*Passage shown:*

#####

Food is any substance consumed to provide nutritional support for the body. It is usually of plant or animal origin, and contains essential nutrients, such as carbohydrates, fats, proteins, vitamins, or minerals. The substance is ingested by an organism and assimilated by the organism's cells in an effort to produce energy, maintain life, or stimulate growth. Today, most of the food energy consumed by the world population is supplied by the food industry.
Food science is the applied science devoted to the study of food. The Institute of Food Technologists defines food science as "the discipline in which the engineering, biological, and physical sciences are used to study the nature of foods, the causes of deterioration, the principles underlying food processing, and the improvement of foods for the consuming public".Activities of food scientists include the development of new food products, design of processes to produce these foods, choice of packaging materials, shelf-life studies, sensory evaluation of products using panels or potential consumers, as well as microbiological and chemical testing. Food scientists may study more fundamental phenomena that are directly linked to the production of food products and its properties.
Food technology is a branch of food science which deals with the actual production processes to make foods. Food technologists ensure food products are produced safely, legally and are of the quality claimed. Food technologists can get involved in developing the manufacturing
processes and recipes of food and drink products. They may work on
existing and newly discovered ingredients and technologies to invent new
recipes and concepts.

#####

*Data extract:*

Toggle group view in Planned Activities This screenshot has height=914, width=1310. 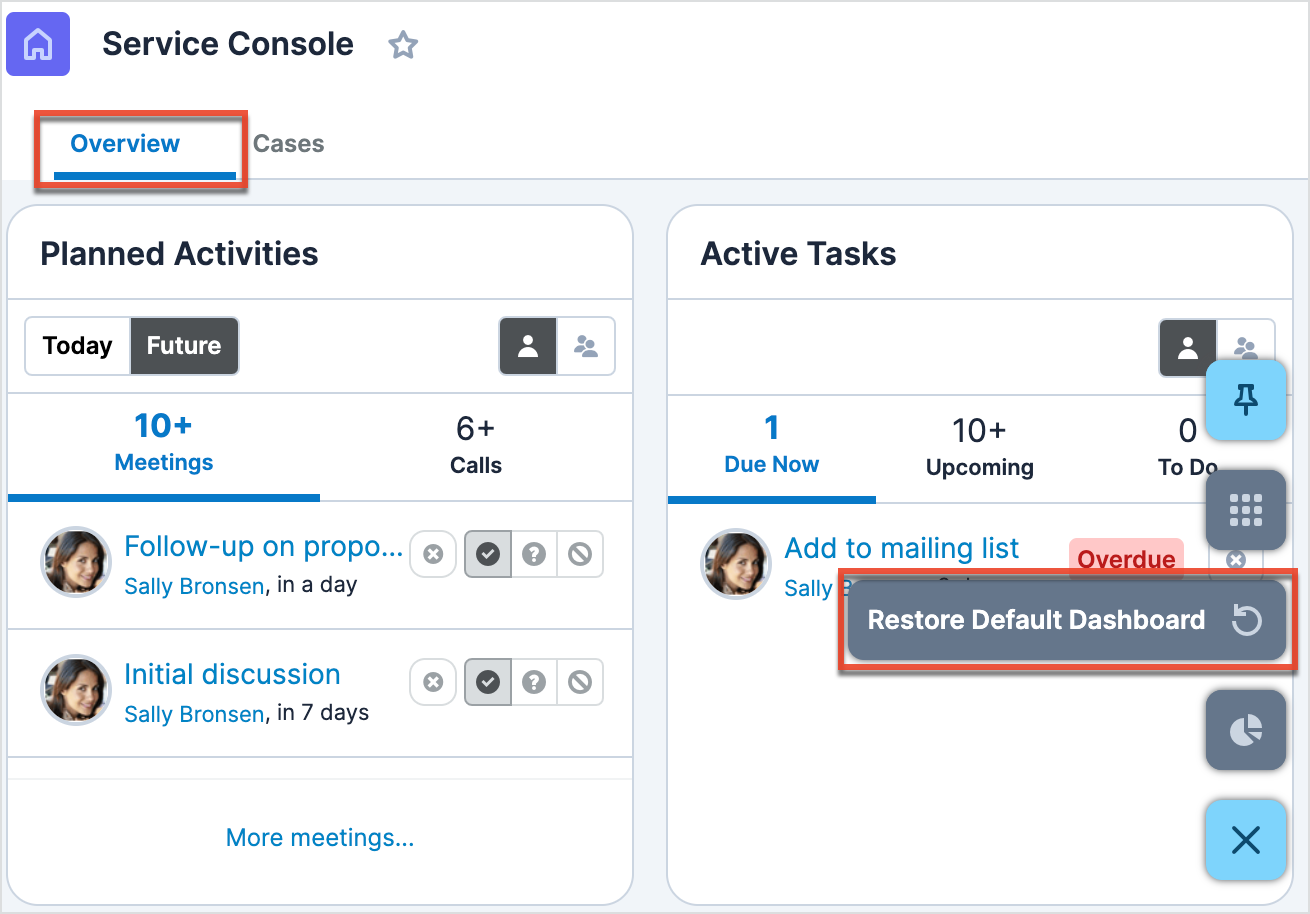[586, 346]
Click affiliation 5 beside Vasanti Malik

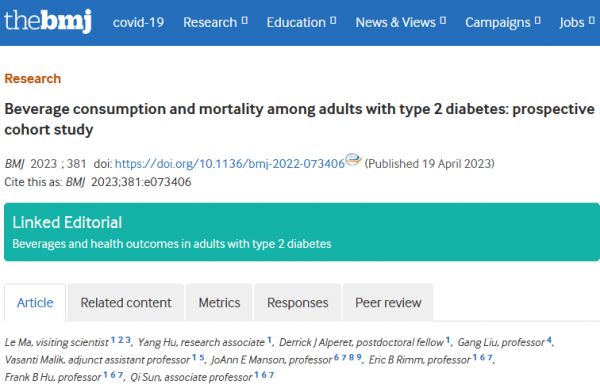(x=202, y=357)
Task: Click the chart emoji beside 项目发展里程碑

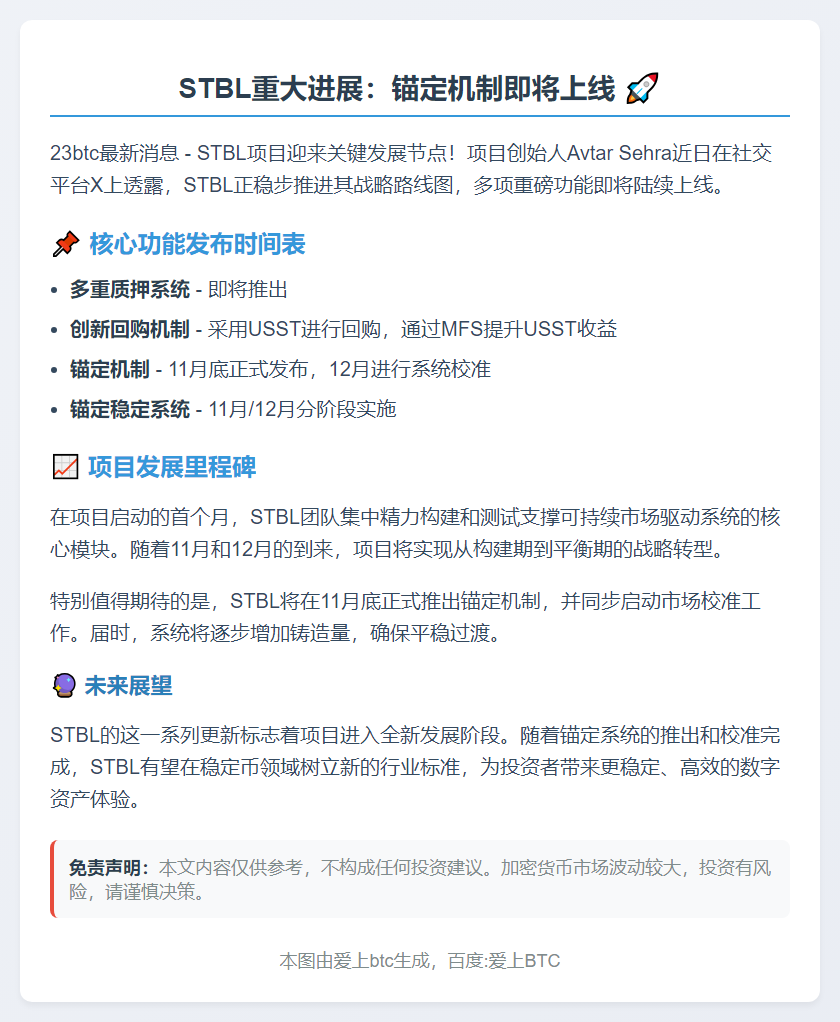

#####

*Activity 1:* Say whether each statement agrees with the food passage, answering yes or no and quoting the deciding words from it: (a) Food technology is a branch of food science. (b) Most of the food energy eaten worldwide comes from small farms. (c) Choosing packaging materials is one of the things food scientists do.
*Activity 2:* Copy the food passage word for word between "Food technology is" and "recipes and concepts.", inclusive.

*Answer 1:*
(a) Yes: "Food technology is a branch of food science which deals with the actual production processes to make foods."
(b) No: "most of the food energy consumed by the world population is supplied by the food industry."
(c) Yes: "choice of packaging materials"

*Answer 2:*
Food technology is a branch of food science which deals with the actual production processes to make foods. Food technologists ensure food products are produced safely, legally and are of the quality claimed. Food technologists can get involved in developing the manufacturing
processes and recipes of food and drink products. They may work on
existing and newly discovered ingredients and technologies to invent new
recipes and concepts.